**Data for this task**
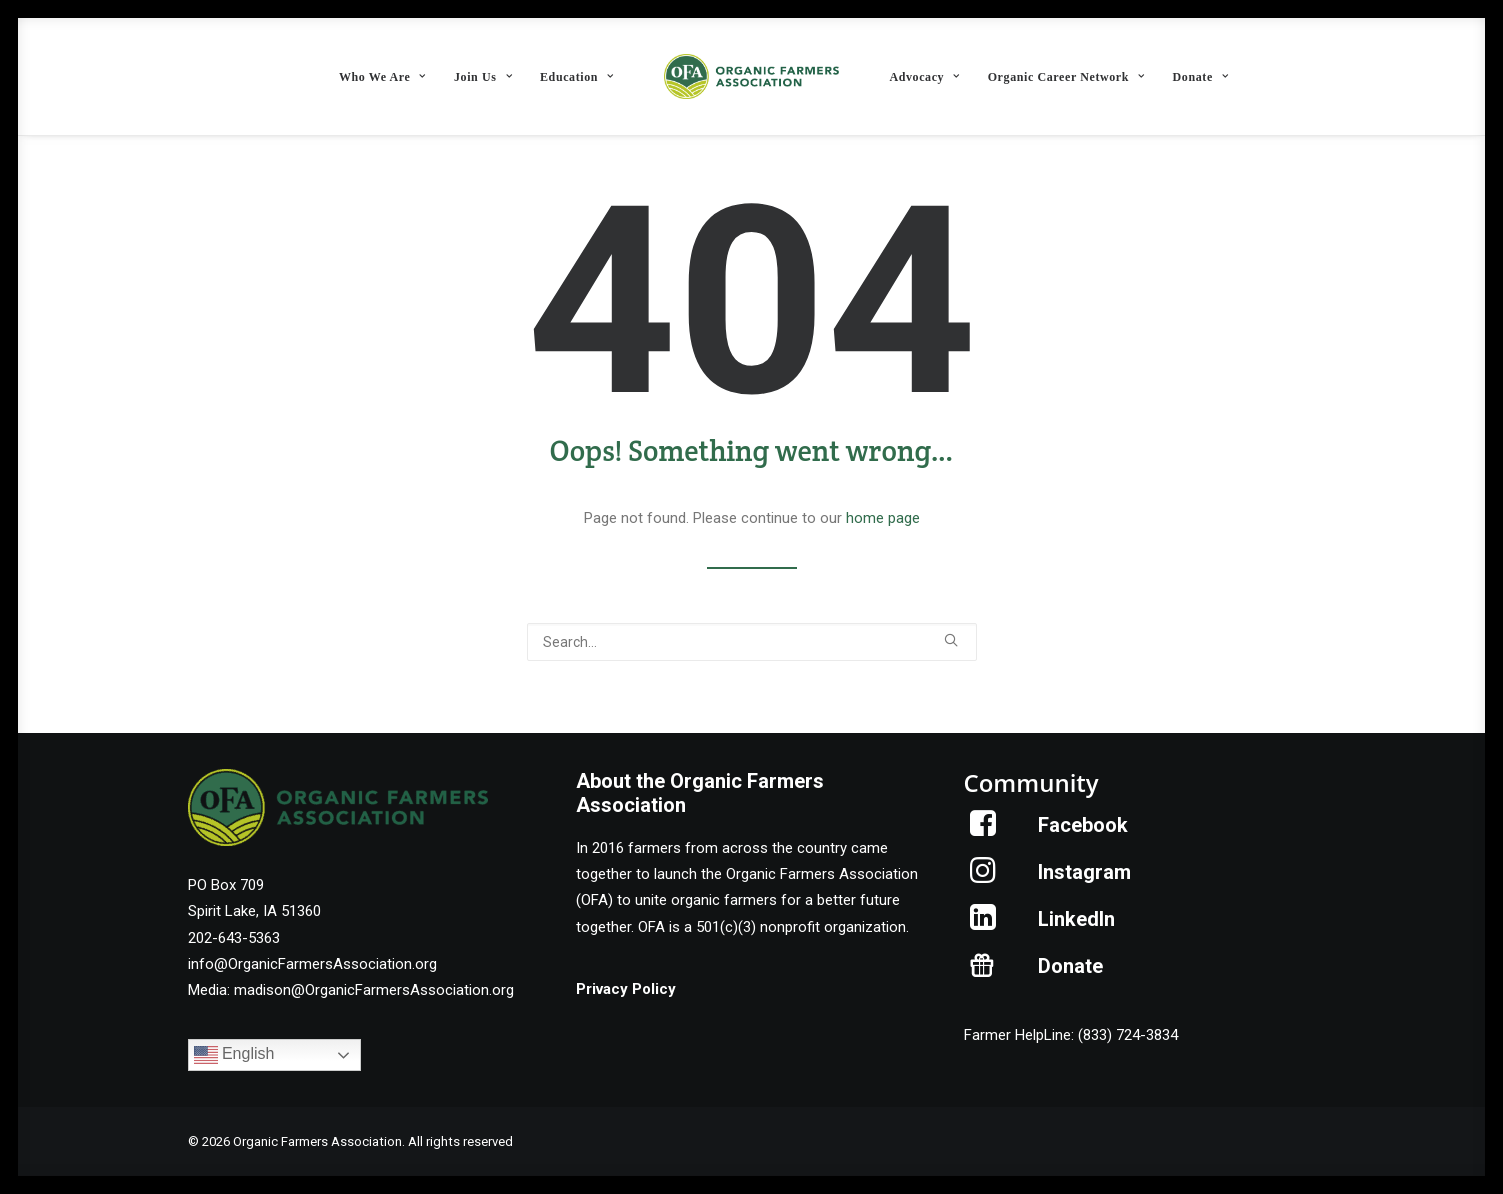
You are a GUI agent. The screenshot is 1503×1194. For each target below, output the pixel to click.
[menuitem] (382, 76)
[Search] (752, 642)
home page (883, 518)
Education (577, 77)
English (234, 1055)
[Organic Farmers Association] (752, 76)
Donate (1201, 77)
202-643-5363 (234, 938)
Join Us (483, 77)
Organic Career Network (1066, 77)
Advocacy (924, 77)
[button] (951, 640)
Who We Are (382, 77)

**Stated problem**
Turn the items above into a numbered list with one line per entry, skipping any blank lines and leaving out the picture.

**Full response**
1. You are a GUI agent. The screenshot is 1503×1194. For each target below, output the pixel to click.
2. [menuitem] (382, 76)
3. [Search] (752, 642)
4. home page (883, 518)
5. Education (577, 77)
6. English (234, 1055)
7. [Organic Farmers Association] (752, 76)
8. Donate (1201, 77)
9. 202-643-5363 (234, 938)
10. Join Us (483, 77)
11. Organic Career Network (1066, 77)
12. Advocacy (924, 77)
13. [button] (951, 640)
14. Who We Are (382, 77)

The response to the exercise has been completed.